Although we have made great progress in understanding the cortical modulation of pain and several therapies such as MCS have emerged as promising invasive techniques to relieve some types of pain, optimized non-invasive management of pain – especially pharmaceutical therapy for chronic inflammatory and neuropathic pain – is a key objective for pain researchers. As a highly orchestrated structure, the cortex can integrate pain information from multiple areas. For example, in addition to the aforementioned cortical structures, recent studies have indicated that other cortical structures may be involved in pain modulation104, 105 and that this involvement is associated with cholinergic and GABAergic activities104, 105. Therefore, the interactions between these cortical structures and different neurotransmitters need to be further elucidated. Elaboration of the mechanism of pain modulation by cerebral cortex structures and their interactions may be helpful for the field of pain treatment.

Another problem is how to integrate studies between animals and humans, because some cortical structures are not identical among the mammals studied. The animal models and human studies should be mutually verifiable and thus facilitate progress in understanding mechanisms of normal and pathological pain. The best way to integrate these studies and their occasionally paradoxical results remains to be determined.

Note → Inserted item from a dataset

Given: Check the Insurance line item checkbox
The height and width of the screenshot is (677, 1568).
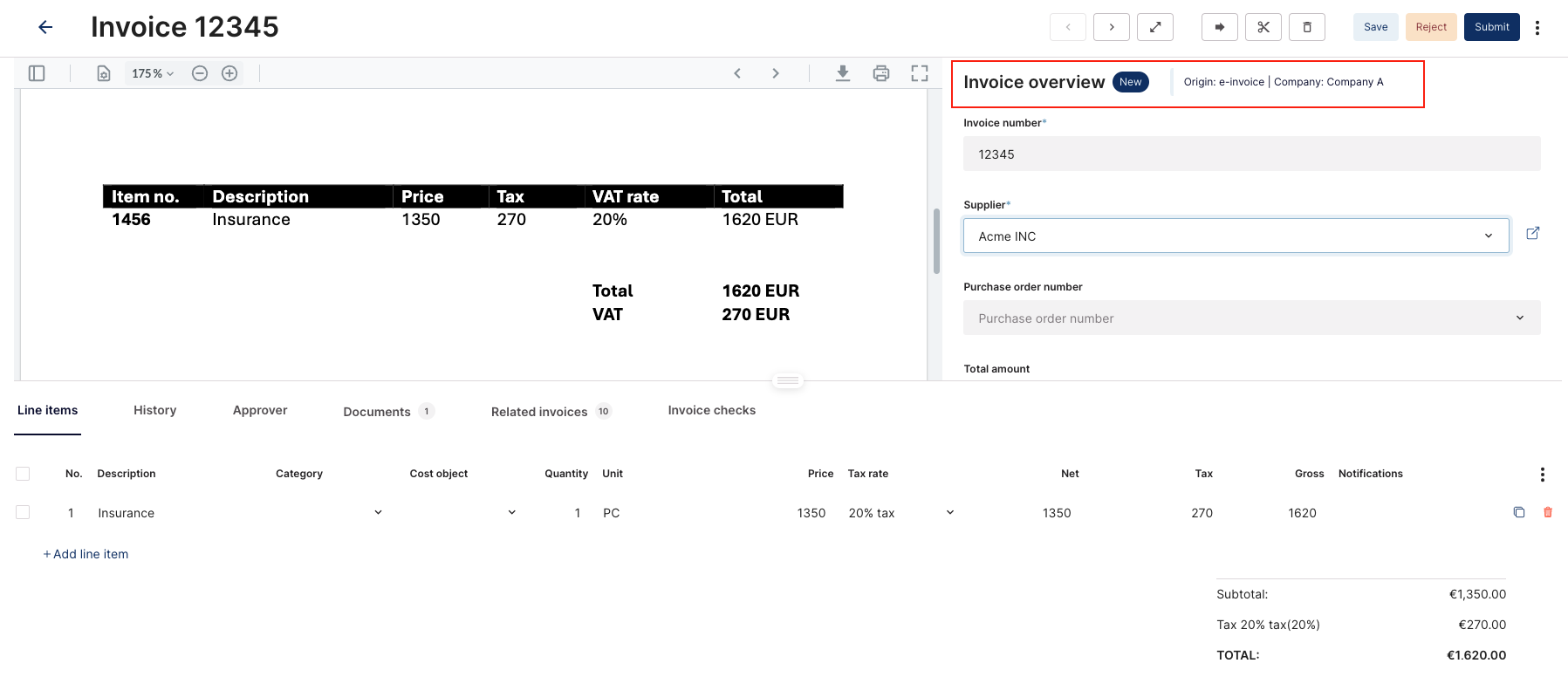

Recent studies indicate that glial cells are closely associated with pain modulation at subcortical levels106, 107 and are activated in the cortex in some pain conditions42, 43, 108, 109, 110 as well as decreased in number and density in mood-disordered subjects111. Contrarily, a study by Zhang112 indicates that the microglia in cerebral cortex are not activated by peroneal nerve (CPN) ligation in heterozygous Cx3cr1GFP/+ mice. However, glial cells may still serve as one prospective target for pain research at the cortical level, and this avenue of inquiry may be helpful for clarifying cortical modulation mechanisms.